Chronic Tongue and Throat Soreness with Green Stuck-On Appearance
Primary Diagnosis and Management
This presentation is most consistent with chronic hyperplastic candidiasis (candidal leukoplakia), not typical acute thrush, which explains the minimal response to standard antifungal treatment. The green stuck-on appearance rather than white scrapable patches, combined with years of chronicity, strongly suggests this variant form of oral candidiasis that requires systemic therapy and evaluation for underlying immunodeficiency 1.
Why Standard Thrush Treatment Failed
- Chronic hyperplastic candidiasis differs fundamentally from acute pseudomembranous candidiasis (typical thrush) - it presents as adherent white or colored patches that cannot be scraped off, unlike the removable white plaques of acute thrush 1
- The green discoloration may represent chronic hyperplastic changes with altered keratin production or secondary bacterial colonization 1
- Topical antifungals (like nystatin) are ineffective for this variant because the fungal elements are embedded within hyperplastic epithelium 2
Required Systemic Treatment
Fluconazole 200-400 mg orally daily for 14-21 days is the definitive treatment for chronic hyperplastic candidiasis that has failed topical therapy 2, 3. This is significantly more aggressive than typical thrush treatment and addresses the deeper tissue involvement 3.
If Fluconazole Fails After 14-21 Days:
- Itraconazole solution 200 mg daily OR voriconazole 200 mg twice daily for 14-21 days 2, 3
- Posaconazole suspension 400 mg twice daily has 75% efficacy in refractory oropharyngeal candidiasis 3
- Intravenous echinocandins (micafungin 150 mg daily, caspofungin 70 mg loading then 50 mg daily, or anidulafungin 200 mg daily) for truly refractory cases 2, 3
Critical Underlying Evaluation Required
The chronicity over years mandates investigation for immunodeficiency, particularly chronic mucocutaneous candidiasis associated with autoimmune polyendocrinopathy syndrome 3. Specific evaluations needed:
- HIV testing - chronic oral candidiasis is an AIDS-defining condition 2, 4
- Diabetes screening - uncontrolled hyperglycemia predisposes to persistent candidiasis 2, 5
- Thyroid function and autoimmune panel - autoimmune polyendocrinopathy syndrome type 1 causes chronic mucocutaneous candidiasis and hypothyroidism 3
- Complete blood count and immunoglobulin levels - to assess for primary immunodeficiency 2, 5
- Nutritional assessment - vitamin deficiencies (particularly B12, folate, iron) contribute to chronic hyperplastic candidiasis 1
Long-Term Suppressive Therapy
If recurrences occur after completing initial treatment, fluconazole 100-200 mg three times weekly is indicated as chronic suppressive therapy 2, 3. This approach is more effective than intermittent treatment for preventing relapses 2, 3.
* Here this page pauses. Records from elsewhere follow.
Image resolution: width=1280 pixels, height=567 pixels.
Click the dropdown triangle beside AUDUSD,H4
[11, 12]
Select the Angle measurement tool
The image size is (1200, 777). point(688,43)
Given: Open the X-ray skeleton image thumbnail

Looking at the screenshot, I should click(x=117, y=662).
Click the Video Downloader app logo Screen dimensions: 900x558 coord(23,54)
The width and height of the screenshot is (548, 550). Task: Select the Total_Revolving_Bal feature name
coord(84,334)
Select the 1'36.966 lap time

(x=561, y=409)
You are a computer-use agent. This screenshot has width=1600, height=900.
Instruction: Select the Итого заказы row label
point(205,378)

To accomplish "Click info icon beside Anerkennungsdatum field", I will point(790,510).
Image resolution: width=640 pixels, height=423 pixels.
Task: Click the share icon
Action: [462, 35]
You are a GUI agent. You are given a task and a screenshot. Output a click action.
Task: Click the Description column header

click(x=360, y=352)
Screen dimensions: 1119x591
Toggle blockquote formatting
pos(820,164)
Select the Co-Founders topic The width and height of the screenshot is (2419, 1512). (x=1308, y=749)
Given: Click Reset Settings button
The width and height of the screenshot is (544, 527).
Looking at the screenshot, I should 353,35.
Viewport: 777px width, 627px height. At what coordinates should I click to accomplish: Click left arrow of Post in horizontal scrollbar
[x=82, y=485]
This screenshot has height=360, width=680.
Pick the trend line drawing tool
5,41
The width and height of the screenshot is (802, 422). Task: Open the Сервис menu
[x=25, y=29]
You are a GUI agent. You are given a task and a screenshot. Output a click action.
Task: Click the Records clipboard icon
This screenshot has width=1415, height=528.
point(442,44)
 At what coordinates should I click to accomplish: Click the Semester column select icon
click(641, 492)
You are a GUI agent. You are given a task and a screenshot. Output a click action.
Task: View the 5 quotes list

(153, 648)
Alternative Diagnoses to Consider
While chronic hyperplastic candidiasis is most likely, the differential includes:
- Oral hairy leukoplakia (Epstein-Barr virus-related, typically on lateral tongue borders in HIV patients) 1
- Lichen planus (reticular white striae, often with erosions) 1
- Dysplastic leukoplakia - chronic hyperplastic candidiasis can harbor dysplasia and has malignant potential if untreated 1
- Geographic tongue (benign migratory glossitis) - but this typically has a map-like appearance with areas of depapillation 1
Critical Pitfall to Avoid
Biopsy is essential if the lesion does not completely resolve after appropriate systemic antifungal therapy - untreated chronic hyperplastic candidiasis can progress to dysplasia and squamous cell carcinoma 1. The stuck-on appearance and years of chronicity increase this concern.
Species Identification Required
Culture and species identification are mandatory in immunocompromised patients with refractory disease 2. Non-albicans species (particularly C. glabrata and C. krusei) may be intrinsically azole-resistant and require alternative therapy 2, 6.